Dr. Whitehead: It is interesting that the county identities set out in the various polls reflected, among other things, a sense of regionalism, not just of county identity. That is evidenced by the way in which some counties and local authorities have started working well together to develop their regional economy.

My hon. Friend the Member for Liverpool, Riverside (Mrs. Ellman) has played a fundamental role in developing an economic agency for the north-west. I hope that she will attest to us this morning that there is a strong regional identity. There are some strong regional actors, and the setting up of regional development agencies and ultimately, one hopes, regional assemblies will underline that regional identity and make it work for the benefit not just of that region, but of England as a whole. The inclusion of differences is to the advantage of the entire economy and is not destructive of it.

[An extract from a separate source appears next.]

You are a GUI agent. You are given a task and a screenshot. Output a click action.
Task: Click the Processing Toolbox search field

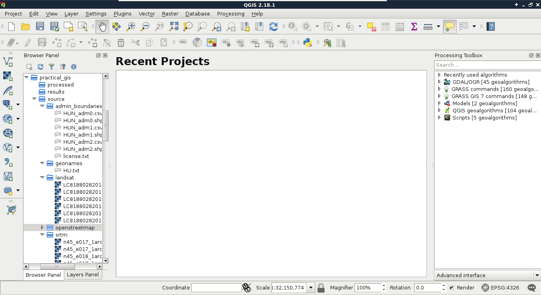(487, 65)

To return for a moment to Spain--[Interruption.] It is an interesting example, to which I hope Opposition Members will listen carefully. They may be surprised to learn that the huddled masses of Spain--if such a thing is possible--did not declare that because Euskadi, Galicia and Catalonia had been given autonomy, they wanted a Spanish national Parliament; they did precisely the opposite. They opted for an autonomous route of their own, but not along the lines of the old provinces. They opted for autonomy on the basis of a structure quite different from that which might have been anticipated, and a variety of forms developed.

The final result is that there are now 17 autonomias in Spain. Once one demonstrates to people the opportunities that exist for expressing their cultural and economic differences within a unified whole, they will take those opportunities on board. The regional assemblies in Spain are very popular and work well. There is no evidence now, as there was immediately after the 1978 constitution, that Spain will break up. Indeed, the leaders of Catalonia in particular have veered away from the separatist arguments that they were advancing a few years ago.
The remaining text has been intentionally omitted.